Lay out the records from the line with "Click the chart title Sales" up to and including the line with "coord(38,108)" as a JSON list of strings, one string per line, with blank lines skipped. Leave the pictures out of your answer.

(Records supplied)

# # # # # # #

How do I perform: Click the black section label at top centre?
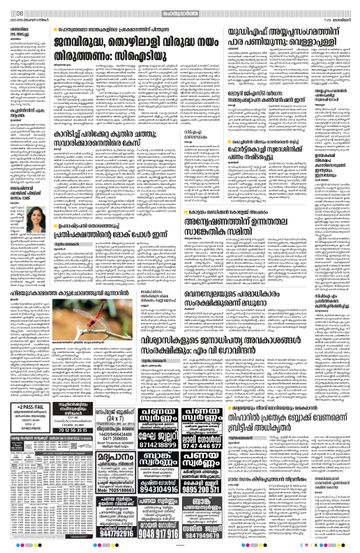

# # # # # # #

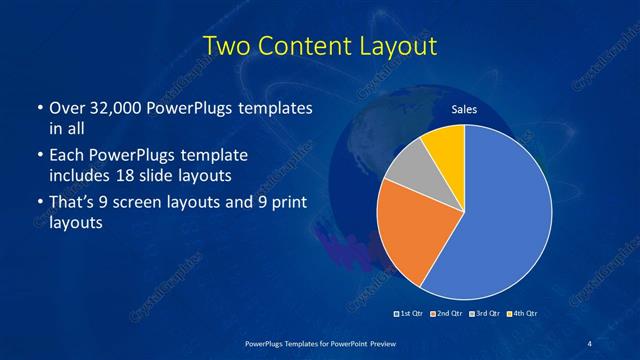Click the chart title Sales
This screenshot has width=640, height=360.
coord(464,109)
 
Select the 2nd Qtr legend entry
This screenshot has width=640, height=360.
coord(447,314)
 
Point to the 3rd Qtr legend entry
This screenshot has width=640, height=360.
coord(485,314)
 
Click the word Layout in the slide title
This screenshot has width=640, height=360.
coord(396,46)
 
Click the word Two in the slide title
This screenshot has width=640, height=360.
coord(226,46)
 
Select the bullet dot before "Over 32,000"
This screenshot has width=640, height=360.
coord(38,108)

# # # # # # #

(Task solution)
[
  "Click the chart title Sales",
  "This screenshot has width=640, height=360.",
  "coord(464,109)",
  "Select the 2nd Qtr legend entry",
  "This screenshot has width=640, height=360.",
  "coord(447,314)",
  "Point to the 3rd Qtr legend entry",
  "This screenshot has width=640, height=360.",
  "coord(485,314)",
  "Click the word Layout in the slide title",
  "This screenshot has width=640, height=360.",
  "coord(396,46)",
  "Click the word Two in the slide title",
  "This screenshot has width=640, height=360.",
  "coord(226,46)",
  "Select the bullet dot before \"Over 32,000\"",
  "This screenshot has width=640, height=360.",
  "coord(38,108)"
]